Posted Jul 6, 2006 3:43 UTC (Thu) by AdHoc (subscriber, #1115) [Link]

Val is my new favorite LWN contributor (don't worry Jon, I still love ya, man). I'm trying to narrow things down for my master's thesis and she's given me all kinds of directions for further research in specific areas. Also, very good writer, her articles have been easy to read without being shallow.

The 2006 Linux File Systems Workshop

Posted Jul 6, 2006 11:13 UTC (Thu) by wingo (subscriber, #26929) [Link]

Agreed! I just dropped into her web site and lost a couple hours. Wonderful stuff.

The 2006 Linux File Systems Workshop

Posted Jul 6, 2006 3:44 UTC (Thu) by csamuel (✭ supporter ✭, #2624) [Link]

Interesting set of slides from Seagate, my favourite is slide 11 - "What if automobiles had improved as much?". :-)

The 2006 Linux File Systems Workshop

Posted Jul 6, 2006 5:44 UTC (Thu) by Los__D (subscriber, #15263) [Link]

"Another interesting change in hardware is the rate of increase in capacity versus the rate of reduction in I/O errors per bit. In order for a disk to have the same overall number of I/O errors, every time capacity doubles, the per-bit I/O error rate must halve.
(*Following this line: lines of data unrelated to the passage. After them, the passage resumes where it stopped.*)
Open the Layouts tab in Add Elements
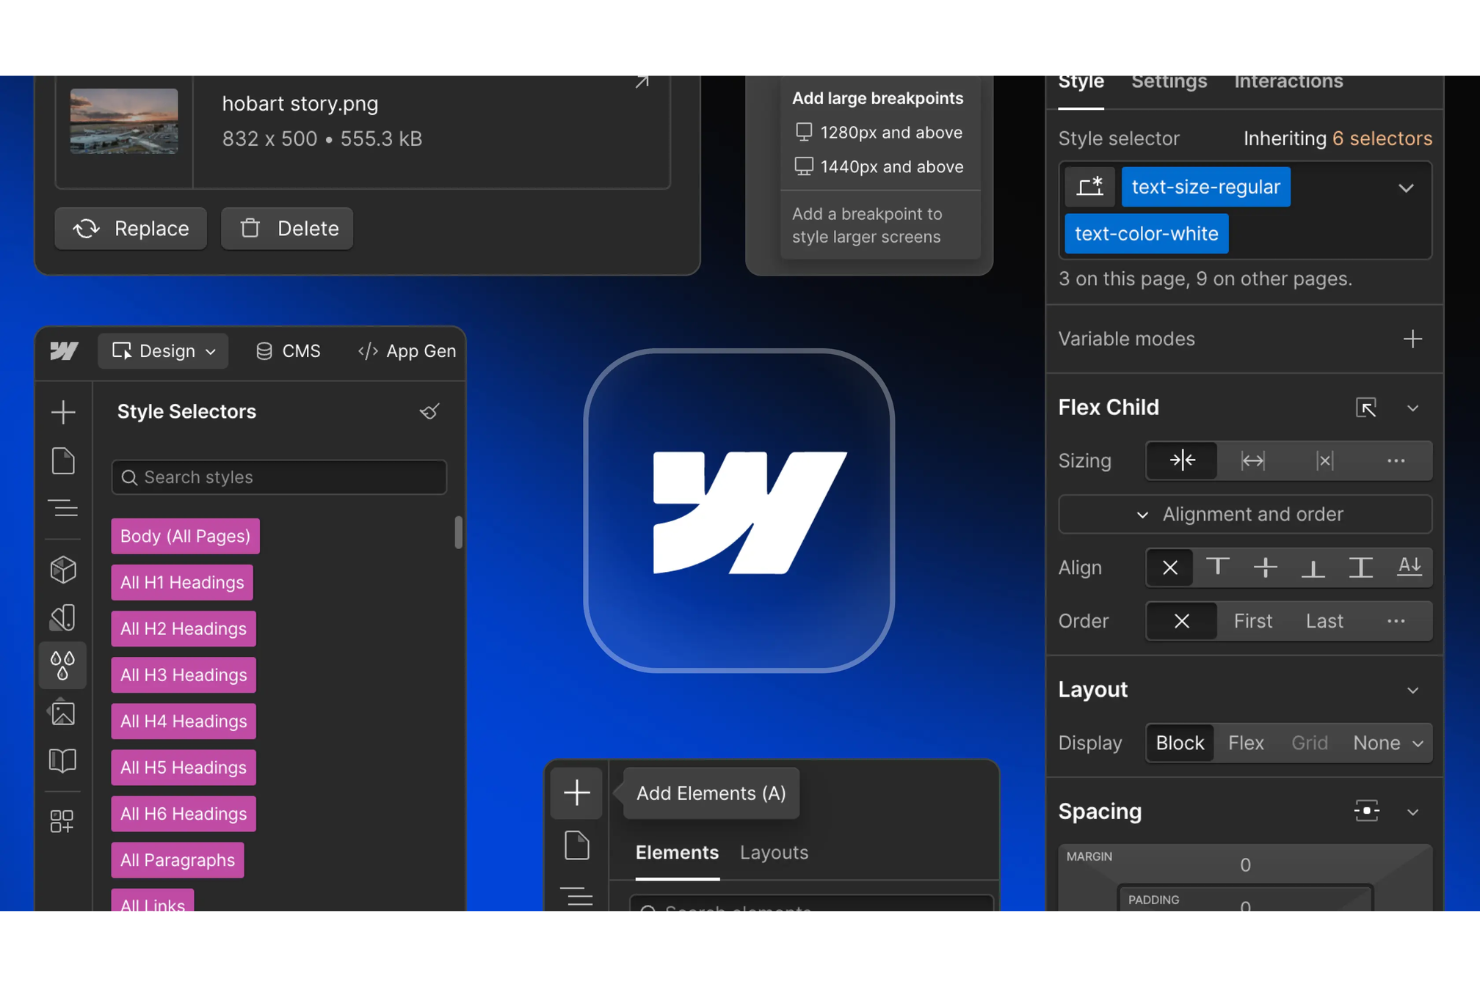773,852
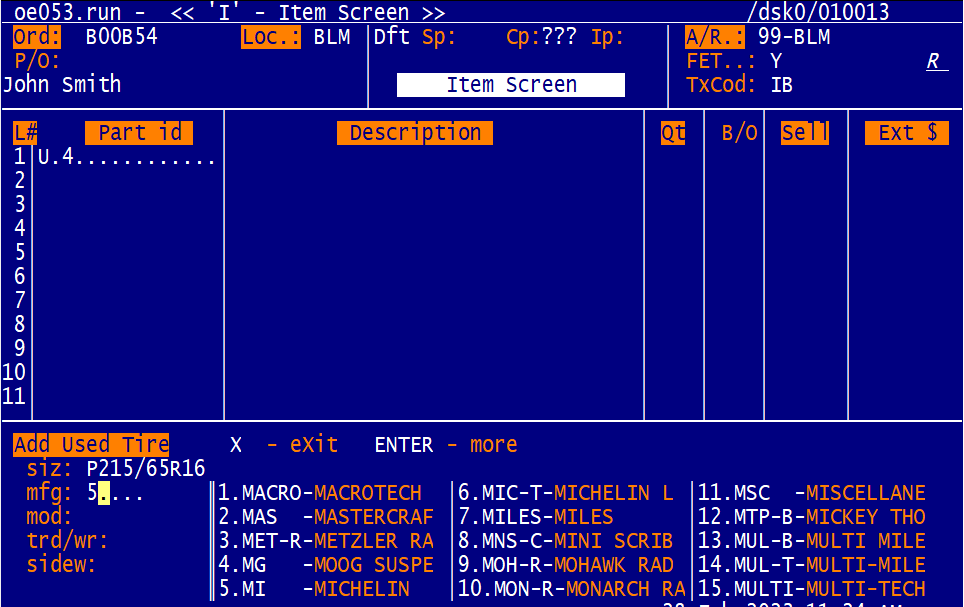Pick 6 MIC-T-MICHELIN L entry

click(566, 493)
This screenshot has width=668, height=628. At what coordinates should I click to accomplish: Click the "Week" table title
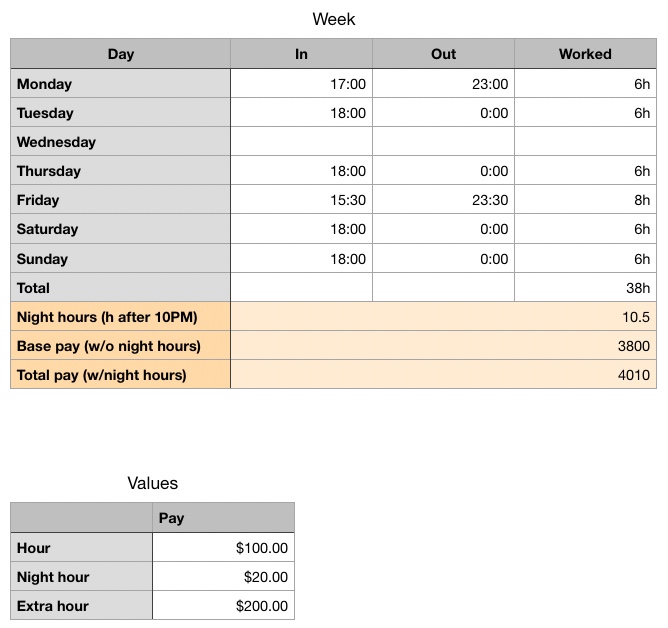tap(333, 19)
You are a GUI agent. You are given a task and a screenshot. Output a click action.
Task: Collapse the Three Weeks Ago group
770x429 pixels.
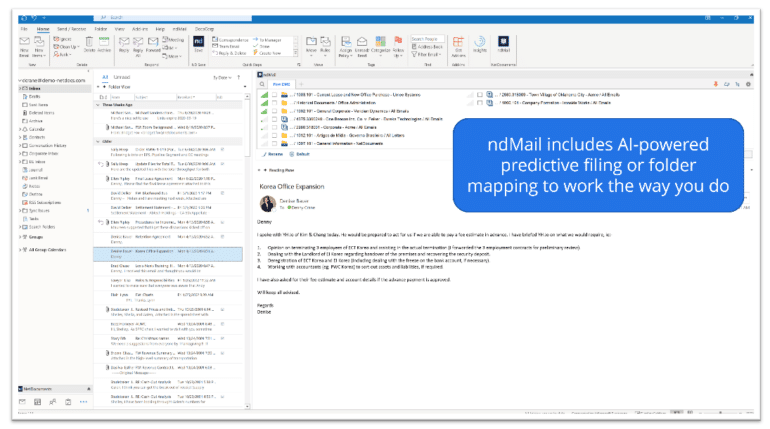99,104
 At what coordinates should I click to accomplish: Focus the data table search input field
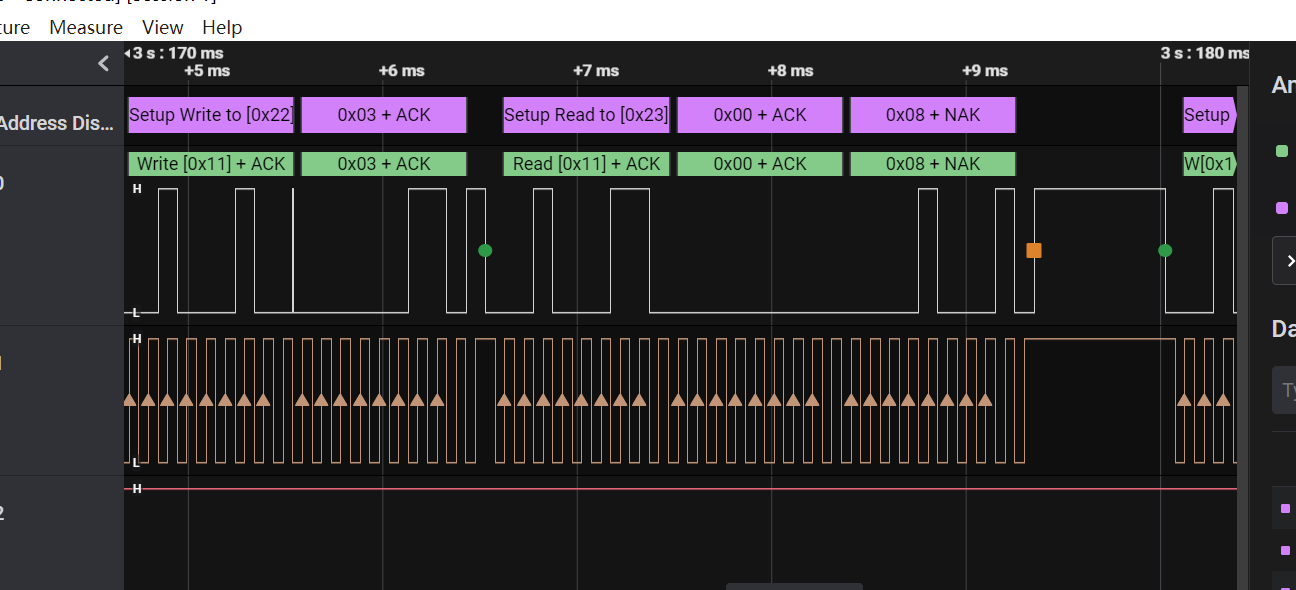click(1284, 389)
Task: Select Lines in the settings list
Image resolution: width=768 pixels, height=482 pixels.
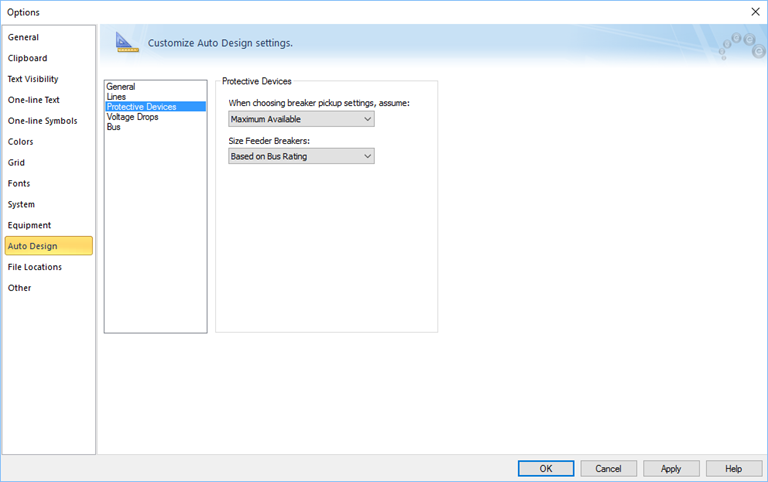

Needless to say, this isn't happening, so I/O errors are actually more common even though the per-bit error rate has dropped."

I don't understand how these are connected... Isn't the I/O error an artifact of reading or writing, and not a defect in the hardware? If it is, then it hardly matters, as you only care about I/O errors per second, or per bit read/written, not about I/O errors per bit of the total disksize.

Or maybe I misunderstood something?

Dennis

The 2006 Linux File Systems Workshop

Posted Jul 6, 2006 7:19 UTC (Thu) by arjan (subscriber, #36785) [Link]

You can express the error rate as a probability like this:

what is the probability that I can read this sector X days in the future

That number seems to be more or less constant (compared to the capacity increase), but with the number of sectors increasing the

what is the probability that I get an IO error in ANY sector in X days

goes up....

Disk error rates

Posted Jul 8, 2006 16:27 UTC (Sat) by giraffedata (subscriber, #1954) [Link]

The article failed to specify completely the denominators in the error rates mentioned.

The article means to say that the error rate per bit read has gone down, but the error rate per disk per day has gone up. And with the implicit assumption that people have one filesystem per disk and use all the space, then the error rate per filesystem per day has gone up. It obviously assumes a system that, as it keeps more data, accesses more data too.

Oh, and an error is an instance of trying to read back a particular piece of data and not being able to. It usually means permanent data loss.

The reason the article brings it up is that if the error rate per filesystem per day goes up, so does the FSCK rate per filesystem per day, and with the cost per FSCK also going up proportional to the filesystem size, the FSCK cost per day goes up.

The 2006 Linux File Systems Workshop

Posted Oct 19, 2006 0:02 UTC (Thu) by eatsapizza (guest, #41199) [Link]

How do folks resolve the difference between MTBF for a disk and the
bit error rates?

I've read of MTBF's of about 1MHours, and bit error rates of about
10E-15 (so the Mean Bits between Failures is 1E15).

The reliability of a drive is R=exp(-t/MTBF), so the reliability
of a drive for a year is about...
R=exp(-8760/1E6) = about 99%

But if you're reading from your disk...... even say only 1MB/s ..
about 1 to 3% of its possible read rate,
you would read, in a year.. 2.523E14 bits,
and then:
R= exp(-2.523E14/1E15) = 77.7% .. a very different result, and
that's assuming the drive isn't really that busy.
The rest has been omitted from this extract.